The NFC Titan’s of the 1980’s followed suit Bill Walsh and Joe Montana and Joe Gibbs and a trio of quarterbacks dominated a decade.
- But as happens, NFL defensive coordinators did what they do – they adapted.
And the way you adapt to making it more difficult to cover downfield is to increase pressure on the quarterback upfront. Pass rush specialists like Lawrence Taylor emerged. Others developed schemes to bring pressure from unique angles – you may have heard of Dick LeBeau and the Zone Blitz.
- Of course increase pressure resulted in more injuries to quarterbacks.
So the NFL began legislating to protect its prized primiadonnas – nary a consideration was given to the root cause of the issue.
The same thing is repeating itself today.
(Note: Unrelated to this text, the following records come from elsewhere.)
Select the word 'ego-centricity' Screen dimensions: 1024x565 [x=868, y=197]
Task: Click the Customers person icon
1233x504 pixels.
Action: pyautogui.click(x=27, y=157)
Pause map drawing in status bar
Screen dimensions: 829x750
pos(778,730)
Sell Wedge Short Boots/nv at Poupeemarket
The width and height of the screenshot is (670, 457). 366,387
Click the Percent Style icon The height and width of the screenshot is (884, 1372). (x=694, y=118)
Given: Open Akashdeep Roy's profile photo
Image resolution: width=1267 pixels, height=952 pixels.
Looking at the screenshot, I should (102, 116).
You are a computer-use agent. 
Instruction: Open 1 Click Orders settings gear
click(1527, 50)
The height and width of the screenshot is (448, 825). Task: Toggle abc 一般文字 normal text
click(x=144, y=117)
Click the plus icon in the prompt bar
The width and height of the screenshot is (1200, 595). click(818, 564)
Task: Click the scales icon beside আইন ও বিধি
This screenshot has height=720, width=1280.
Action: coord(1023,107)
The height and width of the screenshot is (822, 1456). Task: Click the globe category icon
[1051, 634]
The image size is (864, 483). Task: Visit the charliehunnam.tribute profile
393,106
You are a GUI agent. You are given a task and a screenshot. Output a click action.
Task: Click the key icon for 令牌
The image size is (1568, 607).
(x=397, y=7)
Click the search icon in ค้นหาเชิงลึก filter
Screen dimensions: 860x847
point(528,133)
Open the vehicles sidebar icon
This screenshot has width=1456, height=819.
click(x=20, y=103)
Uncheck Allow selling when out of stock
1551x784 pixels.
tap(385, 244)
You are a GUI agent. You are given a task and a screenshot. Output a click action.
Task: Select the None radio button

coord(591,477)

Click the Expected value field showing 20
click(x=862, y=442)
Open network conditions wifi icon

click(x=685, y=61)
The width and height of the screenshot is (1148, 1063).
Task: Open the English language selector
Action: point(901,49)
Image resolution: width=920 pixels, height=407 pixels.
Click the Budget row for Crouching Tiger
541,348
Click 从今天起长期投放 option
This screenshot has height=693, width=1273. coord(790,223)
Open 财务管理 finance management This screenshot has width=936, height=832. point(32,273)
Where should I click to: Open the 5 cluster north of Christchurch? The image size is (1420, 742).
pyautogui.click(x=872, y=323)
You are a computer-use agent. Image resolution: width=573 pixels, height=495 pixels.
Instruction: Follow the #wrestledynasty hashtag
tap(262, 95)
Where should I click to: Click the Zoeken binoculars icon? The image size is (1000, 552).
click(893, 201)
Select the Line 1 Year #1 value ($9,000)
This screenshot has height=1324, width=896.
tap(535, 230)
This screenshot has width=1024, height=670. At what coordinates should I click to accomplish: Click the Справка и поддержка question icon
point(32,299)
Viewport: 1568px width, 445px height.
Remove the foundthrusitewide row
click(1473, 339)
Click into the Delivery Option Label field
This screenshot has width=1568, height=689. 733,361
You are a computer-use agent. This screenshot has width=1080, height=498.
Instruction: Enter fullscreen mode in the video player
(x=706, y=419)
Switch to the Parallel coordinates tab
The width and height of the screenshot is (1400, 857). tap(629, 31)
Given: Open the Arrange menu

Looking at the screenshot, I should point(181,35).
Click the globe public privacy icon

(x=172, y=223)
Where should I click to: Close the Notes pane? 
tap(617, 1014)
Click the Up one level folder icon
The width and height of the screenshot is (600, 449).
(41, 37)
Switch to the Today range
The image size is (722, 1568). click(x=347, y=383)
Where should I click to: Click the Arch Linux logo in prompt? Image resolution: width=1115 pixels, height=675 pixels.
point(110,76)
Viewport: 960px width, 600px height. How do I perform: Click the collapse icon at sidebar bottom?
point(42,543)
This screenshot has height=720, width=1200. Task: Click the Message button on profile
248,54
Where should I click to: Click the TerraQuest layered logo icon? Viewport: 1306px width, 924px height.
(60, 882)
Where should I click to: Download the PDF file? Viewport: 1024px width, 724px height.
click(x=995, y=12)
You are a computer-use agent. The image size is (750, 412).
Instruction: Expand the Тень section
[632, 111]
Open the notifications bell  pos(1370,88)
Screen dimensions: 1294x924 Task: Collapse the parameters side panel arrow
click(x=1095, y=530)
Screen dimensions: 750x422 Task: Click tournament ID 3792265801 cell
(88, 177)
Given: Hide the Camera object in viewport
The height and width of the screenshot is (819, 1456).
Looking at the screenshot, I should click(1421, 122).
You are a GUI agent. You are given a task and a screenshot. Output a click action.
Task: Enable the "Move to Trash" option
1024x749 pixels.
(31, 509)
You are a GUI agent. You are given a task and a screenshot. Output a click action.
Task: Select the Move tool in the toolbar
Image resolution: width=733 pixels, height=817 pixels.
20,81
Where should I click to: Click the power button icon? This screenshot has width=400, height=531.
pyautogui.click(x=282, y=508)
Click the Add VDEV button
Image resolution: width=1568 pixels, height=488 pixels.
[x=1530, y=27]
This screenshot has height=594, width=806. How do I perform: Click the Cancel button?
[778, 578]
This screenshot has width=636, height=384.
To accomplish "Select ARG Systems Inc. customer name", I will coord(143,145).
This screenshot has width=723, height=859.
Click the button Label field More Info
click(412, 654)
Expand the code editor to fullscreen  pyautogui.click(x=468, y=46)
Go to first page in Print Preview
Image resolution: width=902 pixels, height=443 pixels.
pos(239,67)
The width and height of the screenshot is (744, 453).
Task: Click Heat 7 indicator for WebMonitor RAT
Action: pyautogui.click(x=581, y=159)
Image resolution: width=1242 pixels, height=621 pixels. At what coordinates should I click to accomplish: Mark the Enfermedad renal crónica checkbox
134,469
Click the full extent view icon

The NFL is rightly attempting to protect players, both defensive and offensive, from head injuries. So defensive backs adjust their technique to avoid the head and neck.
- The result is that players like Dustin Keller suffer knee injuries as a result of a hit by D.J. Swearinger.
And of course the NFL steps in. Nothing is illegal. Yet. But we will investigate.
And the one doing the investigating is none other than the Steelers old friend Ray Anderson….
…Ray Anderson who made a similar “not illegal now but…” statement after Hines Ward devastating block of Keith Rivers. Ray Anderson who singled out James Harrison while turning a bind eye to questionable hits on Ben Roethlisberger…. (Click here for more on the Steelers and Anderson)
Yeah, Ryan Clark is right to call out the NFL.